The Gordon Riots burnt out two of Southwark's prisons - the Clink and the King's Bench - and the Clink was allowed to fall into disuse. Twenty years later, Horsemonger Lane Gaol opened in what's now Newington Gardens, adding a public gallows to Southwark's traditional glut of penal institutions. This hanged a total of 135 convicts before it was eventually closed in 1878 and appeared as a woodcut illustration on many gallows ballad sheets. (126)

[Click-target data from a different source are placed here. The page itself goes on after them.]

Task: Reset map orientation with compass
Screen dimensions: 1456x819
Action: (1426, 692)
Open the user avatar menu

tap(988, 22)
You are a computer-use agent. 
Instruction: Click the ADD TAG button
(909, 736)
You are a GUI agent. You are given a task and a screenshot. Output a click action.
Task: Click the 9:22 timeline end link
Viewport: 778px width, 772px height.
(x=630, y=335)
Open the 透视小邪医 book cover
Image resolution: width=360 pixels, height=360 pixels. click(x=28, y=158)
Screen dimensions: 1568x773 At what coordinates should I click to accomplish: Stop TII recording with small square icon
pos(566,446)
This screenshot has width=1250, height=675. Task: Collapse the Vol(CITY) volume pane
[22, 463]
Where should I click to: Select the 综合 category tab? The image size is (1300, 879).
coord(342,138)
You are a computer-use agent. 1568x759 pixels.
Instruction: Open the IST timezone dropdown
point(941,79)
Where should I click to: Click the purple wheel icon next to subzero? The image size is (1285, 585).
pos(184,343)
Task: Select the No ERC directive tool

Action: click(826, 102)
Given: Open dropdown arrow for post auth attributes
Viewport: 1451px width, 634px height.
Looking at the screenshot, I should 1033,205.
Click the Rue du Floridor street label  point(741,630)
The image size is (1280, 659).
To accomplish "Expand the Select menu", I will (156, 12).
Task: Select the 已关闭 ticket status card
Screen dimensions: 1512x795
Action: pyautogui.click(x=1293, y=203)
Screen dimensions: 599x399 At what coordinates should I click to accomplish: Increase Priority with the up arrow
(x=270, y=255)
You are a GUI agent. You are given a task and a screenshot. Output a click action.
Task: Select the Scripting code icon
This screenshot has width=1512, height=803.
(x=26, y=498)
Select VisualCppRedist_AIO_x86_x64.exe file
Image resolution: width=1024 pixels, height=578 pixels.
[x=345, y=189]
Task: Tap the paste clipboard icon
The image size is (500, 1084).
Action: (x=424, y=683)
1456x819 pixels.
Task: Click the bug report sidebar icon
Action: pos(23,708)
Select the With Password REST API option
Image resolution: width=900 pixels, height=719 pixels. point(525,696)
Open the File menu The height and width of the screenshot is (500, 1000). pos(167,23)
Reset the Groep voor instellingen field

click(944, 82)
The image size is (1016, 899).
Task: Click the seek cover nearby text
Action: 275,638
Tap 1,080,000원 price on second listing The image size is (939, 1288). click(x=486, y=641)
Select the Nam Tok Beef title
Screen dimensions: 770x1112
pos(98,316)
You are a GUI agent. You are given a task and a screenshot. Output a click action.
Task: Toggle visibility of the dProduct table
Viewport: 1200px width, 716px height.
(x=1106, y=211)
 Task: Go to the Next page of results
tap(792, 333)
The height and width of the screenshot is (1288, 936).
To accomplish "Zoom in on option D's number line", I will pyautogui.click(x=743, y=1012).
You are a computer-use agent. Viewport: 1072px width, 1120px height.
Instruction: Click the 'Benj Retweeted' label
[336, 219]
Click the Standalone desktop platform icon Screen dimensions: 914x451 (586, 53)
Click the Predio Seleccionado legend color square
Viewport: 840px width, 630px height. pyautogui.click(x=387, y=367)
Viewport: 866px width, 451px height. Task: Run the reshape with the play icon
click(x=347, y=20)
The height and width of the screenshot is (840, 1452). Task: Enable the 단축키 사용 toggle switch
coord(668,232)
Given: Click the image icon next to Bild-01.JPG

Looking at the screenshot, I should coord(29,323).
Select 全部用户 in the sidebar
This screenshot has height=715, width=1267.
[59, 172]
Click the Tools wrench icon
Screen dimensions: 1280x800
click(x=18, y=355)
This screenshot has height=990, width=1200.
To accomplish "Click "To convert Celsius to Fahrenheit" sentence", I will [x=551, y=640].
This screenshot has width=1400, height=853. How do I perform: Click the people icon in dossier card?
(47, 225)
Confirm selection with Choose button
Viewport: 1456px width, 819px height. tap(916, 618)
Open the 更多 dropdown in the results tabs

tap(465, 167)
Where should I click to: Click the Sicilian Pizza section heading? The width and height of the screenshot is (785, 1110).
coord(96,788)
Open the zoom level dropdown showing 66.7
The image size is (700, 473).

Although the new factories brought jobs to Southwark, these were both dangerous and poorly paid. "Work in the soap factories or brick kilns meant a 12-hour day in steaming conditions, risking acid burn and injury," Kate Williams writes in her 2006 book England's Mistress. "Many women believed prostitution less dangerous than factory work and more bearable than domestic service. We might think these days we would rather steal or beg. Beggars, however were usually attacked and crimes against property were so stringently punished that a girl who stole a handkerchief could be executed or deported." Prostitution on the other hand, had been downgraded from a crime to a mere nuisance in 1640 and what laws remained against it were enforced intermittently at best. (127)
Williams quotes figures claiming one in eight of all the adult women in London worked as prostitutes in the late 18th century - I'm assuming this includes both full-timers and those who merely dabbled in the trade when needs must - and I've seen other estimates suggesting about a third of this total were former domestic servants. Street prostitution in any age is unlikely to match the soft-focus Belle de Jour fantasy, but we should remember also that health and safety was unknown in the hellish factories of the 18th century and that conditions for domestic servants were little better. Girls as young as 12 could earn a living in the brothels of Georgian England, but housemaids that age received no more than a bare floor to sleep on and just enough table scraps to keep them alive. Even in adulthood, they were expected to work long hours for little pay and assumed to be fair game by their predatory male employers. When the alternatives were so utterly miserable, you can see how the move into prostitution may become a rational choice. (128)
At Cross Bones itself, it was now St Saviour's Parish which decided the site's future. Parish schools and graveyards have always tended to go together for the simple reason that both are generally built on Church land. In this case, a leasehold interest in the land proved close enough and that's how St Saviour's Boy's Charity School came to be erected at Cross Bones in 1791. Like the parish girls' school that followed 30 years later, the new building faced on to Union Street, but extended at the rear over a patch of Cross Bones' burial area that was already stuffed with dead. "By the 1820s, the burial ground was completely surrounded by buildings," David Green writes in his report for the BBC. "It was, like most urban churchyards, over-full and a serious cause for concern."